How to get the neignbor of each node in minibatch or how to handle the block graph

yichuan520030910320 · August 14, 2023, 5:27am

When using DGL, if we use the following method to obtain a minibatch:

pythonCopy code

for it, (input_nodes, output_nodes, blocks) in enumerate(train_dataloader):

blocks[0].dstdata['_ID'] and blocks[0].srcdata['_ID'] both yield results after ‘fusion’ (de-duplication by DGL). How can I know which neighbors each node in blocks[0].srcdata['_ID'] is sampled from, without getting the de-duplicated results? Or is there a way to remove some specific nodes from the bipartite graph blocks[0]? I only want to retain some nodes in blocks[0].dstdata and want to remove other nodes and their corresponding sources. Does anyone have any ideas?

BarclayII · August 14, 2023, 9:36am

You can’t do so outside the DataLoader.
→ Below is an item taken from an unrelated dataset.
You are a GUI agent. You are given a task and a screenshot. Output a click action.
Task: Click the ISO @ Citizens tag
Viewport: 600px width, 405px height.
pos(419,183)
One thing you could try is to customize the training node IDs you feed into the DataLoader: instead of

train_dataloader = DataLoader(graph, train_nids, sampler, ...)

How about

train_dataloader = DataLoader(graph, train_nids_with_nodes_removed, sampler, ...)

That is, you remove the nodes you don’t care about before constructing the DataLoader.

yichuan520030910320 · August 14, 2023, 3:09pm

Ah, this is not what I wanted to do. What I want to do is to make some graph changes based on certain properties of the first layer. These properties cannot be known from the train_id. Is there any way to handle the blocks to make some graph changes, or can it only be modified inside the dataloader?

yichuan520030910320 · August 14, 2023, 3:53pm

if I want to have the block that is not fused? does that mean I need to modify _CAPI_DGLToBlock?

BarclayII · August 16, 2023, 6:23am

I see. I guess in this case you will have to write your own sampler (i.e. replace dgl.dataloading.NeighborSampler with your own, taking care of node removal there).

system · September 15, 2023, 6:24am

This topic was automatically closed 30 days after the last reply. New replies are no longer allowed.